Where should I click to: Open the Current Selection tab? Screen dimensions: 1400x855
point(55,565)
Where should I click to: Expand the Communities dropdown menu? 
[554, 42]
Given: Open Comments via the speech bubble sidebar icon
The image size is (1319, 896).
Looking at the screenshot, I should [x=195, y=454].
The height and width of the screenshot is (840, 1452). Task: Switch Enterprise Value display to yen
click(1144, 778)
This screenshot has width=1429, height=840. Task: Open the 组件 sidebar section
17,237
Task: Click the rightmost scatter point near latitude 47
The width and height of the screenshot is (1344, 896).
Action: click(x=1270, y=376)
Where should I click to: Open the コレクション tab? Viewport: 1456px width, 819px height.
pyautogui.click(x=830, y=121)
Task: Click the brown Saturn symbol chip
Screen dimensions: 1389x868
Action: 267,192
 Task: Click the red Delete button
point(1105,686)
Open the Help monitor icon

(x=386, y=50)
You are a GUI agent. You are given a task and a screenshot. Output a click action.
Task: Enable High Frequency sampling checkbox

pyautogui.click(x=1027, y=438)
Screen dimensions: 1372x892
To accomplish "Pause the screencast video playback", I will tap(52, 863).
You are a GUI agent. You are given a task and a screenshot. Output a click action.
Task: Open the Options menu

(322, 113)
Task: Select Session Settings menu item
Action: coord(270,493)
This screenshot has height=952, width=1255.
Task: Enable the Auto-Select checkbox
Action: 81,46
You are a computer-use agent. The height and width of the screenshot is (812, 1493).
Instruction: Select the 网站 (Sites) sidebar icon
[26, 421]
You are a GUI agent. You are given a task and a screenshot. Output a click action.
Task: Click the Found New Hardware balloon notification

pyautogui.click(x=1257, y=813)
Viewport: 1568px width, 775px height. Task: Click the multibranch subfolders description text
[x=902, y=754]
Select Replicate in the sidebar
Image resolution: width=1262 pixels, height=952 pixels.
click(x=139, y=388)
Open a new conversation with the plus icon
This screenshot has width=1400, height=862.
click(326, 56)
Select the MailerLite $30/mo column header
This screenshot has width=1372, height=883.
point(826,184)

-=-=-

Task to carry out: Begin with the line holding "Select the MailerLite $30/mo column header" and end with the last line of the material. Copy all of them exactly.

Task solution:
Select the MailerLite $30/mo column header
This screenshot has width=1372, height=883.
point(826,184)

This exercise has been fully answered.